(Excerpted data):
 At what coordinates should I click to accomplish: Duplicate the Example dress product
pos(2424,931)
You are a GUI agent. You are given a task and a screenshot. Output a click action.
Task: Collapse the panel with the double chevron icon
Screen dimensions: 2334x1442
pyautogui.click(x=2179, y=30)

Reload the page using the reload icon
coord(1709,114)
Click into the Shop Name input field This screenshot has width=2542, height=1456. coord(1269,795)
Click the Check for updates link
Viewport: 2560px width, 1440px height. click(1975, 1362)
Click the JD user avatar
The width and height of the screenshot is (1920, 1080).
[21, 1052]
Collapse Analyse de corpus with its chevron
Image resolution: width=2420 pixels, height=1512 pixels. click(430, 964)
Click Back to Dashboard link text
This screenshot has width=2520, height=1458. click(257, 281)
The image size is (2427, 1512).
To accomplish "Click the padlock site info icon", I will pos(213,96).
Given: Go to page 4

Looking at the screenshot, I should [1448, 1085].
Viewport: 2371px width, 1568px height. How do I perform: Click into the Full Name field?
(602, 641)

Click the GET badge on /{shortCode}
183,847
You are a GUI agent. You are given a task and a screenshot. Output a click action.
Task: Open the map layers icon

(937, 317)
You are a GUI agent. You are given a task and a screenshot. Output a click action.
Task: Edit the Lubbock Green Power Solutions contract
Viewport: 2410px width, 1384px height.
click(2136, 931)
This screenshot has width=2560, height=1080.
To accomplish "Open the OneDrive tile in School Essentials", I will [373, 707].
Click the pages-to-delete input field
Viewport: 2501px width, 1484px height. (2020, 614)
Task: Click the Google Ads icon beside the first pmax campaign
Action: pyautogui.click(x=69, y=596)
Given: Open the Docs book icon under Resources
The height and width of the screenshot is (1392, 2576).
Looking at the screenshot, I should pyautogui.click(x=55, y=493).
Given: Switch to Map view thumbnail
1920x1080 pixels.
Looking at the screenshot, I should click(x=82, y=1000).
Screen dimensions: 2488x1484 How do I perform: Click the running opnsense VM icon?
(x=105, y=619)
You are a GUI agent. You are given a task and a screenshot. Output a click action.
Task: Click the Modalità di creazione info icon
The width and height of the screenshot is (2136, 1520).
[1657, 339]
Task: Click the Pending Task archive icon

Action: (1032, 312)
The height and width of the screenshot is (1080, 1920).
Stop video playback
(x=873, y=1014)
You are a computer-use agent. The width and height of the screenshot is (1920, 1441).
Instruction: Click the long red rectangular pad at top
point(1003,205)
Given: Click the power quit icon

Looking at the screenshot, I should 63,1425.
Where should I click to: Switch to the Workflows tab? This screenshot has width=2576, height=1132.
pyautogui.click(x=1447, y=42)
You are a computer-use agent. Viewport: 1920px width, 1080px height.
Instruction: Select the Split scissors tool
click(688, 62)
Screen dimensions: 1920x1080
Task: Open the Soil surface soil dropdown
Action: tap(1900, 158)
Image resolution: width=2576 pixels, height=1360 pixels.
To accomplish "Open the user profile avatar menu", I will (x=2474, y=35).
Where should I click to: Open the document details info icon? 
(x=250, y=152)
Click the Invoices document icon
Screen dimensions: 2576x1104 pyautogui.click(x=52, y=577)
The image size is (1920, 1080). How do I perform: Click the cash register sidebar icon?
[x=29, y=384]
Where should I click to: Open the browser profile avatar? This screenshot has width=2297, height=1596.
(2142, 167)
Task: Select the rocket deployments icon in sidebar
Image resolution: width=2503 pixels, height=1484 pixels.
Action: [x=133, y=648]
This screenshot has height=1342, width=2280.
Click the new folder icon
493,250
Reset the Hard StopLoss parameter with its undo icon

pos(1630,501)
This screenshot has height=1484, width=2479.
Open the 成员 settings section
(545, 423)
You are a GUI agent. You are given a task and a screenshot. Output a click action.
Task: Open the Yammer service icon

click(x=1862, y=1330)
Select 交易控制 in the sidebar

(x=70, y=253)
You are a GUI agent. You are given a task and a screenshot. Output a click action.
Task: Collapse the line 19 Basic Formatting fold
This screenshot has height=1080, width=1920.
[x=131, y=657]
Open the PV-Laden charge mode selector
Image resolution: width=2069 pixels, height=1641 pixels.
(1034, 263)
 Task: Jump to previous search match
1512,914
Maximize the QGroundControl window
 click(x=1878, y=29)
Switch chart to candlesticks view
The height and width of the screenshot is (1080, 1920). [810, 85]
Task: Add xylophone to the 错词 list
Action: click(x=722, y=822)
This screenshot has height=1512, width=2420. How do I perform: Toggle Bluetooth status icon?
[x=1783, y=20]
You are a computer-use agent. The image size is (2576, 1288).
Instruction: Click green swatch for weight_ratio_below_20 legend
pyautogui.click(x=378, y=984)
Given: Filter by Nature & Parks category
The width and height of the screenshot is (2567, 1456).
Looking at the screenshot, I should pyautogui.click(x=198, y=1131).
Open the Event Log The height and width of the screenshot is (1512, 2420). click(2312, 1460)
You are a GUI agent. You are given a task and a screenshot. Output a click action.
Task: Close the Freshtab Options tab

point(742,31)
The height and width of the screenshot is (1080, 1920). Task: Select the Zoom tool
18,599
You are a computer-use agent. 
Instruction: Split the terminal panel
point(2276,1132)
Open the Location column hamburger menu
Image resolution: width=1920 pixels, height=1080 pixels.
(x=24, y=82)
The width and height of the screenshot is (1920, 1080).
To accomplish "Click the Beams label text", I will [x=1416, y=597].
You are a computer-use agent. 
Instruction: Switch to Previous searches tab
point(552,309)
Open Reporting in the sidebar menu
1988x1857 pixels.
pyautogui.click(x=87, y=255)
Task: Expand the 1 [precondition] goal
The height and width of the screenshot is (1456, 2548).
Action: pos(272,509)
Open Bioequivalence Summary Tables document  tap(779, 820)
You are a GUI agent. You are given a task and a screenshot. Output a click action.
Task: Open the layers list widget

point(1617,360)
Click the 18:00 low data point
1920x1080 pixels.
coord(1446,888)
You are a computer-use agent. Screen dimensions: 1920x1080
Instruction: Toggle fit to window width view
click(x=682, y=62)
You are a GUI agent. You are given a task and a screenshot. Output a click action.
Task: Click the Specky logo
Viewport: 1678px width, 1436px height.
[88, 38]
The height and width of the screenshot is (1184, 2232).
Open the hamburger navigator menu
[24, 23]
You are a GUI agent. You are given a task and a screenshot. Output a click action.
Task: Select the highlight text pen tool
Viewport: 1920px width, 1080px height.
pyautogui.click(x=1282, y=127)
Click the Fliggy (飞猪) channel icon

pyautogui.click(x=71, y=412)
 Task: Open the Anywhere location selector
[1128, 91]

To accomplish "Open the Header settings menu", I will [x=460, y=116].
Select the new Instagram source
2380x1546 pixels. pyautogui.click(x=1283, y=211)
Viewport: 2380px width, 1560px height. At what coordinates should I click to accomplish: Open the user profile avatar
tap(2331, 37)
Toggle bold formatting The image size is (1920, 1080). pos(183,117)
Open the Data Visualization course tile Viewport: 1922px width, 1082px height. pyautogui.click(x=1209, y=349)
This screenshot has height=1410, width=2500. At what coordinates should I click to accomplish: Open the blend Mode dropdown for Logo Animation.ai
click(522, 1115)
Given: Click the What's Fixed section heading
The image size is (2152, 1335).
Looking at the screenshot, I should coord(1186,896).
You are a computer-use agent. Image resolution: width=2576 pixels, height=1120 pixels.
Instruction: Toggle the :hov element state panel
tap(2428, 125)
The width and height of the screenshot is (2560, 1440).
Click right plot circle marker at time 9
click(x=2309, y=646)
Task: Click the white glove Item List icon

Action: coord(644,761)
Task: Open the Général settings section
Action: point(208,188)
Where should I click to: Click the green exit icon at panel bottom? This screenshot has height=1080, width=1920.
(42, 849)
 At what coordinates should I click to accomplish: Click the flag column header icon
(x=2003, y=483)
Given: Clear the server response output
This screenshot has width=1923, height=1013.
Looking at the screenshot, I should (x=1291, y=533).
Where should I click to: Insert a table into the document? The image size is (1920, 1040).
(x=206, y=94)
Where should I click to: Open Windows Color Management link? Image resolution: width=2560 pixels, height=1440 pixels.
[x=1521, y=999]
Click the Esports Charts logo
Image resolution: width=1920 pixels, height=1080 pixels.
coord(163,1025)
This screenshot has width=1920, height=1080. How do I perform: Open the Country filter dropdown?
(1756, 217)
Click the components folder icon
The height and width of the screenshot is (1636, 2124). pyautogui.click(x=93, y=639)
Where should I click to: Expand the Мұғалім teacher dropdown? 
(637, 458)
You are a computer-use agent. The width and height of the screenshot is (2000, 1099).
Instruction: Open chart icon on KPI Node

(To do): The sole response should be the count of lines in the material holding the string "tile".

(Response): 2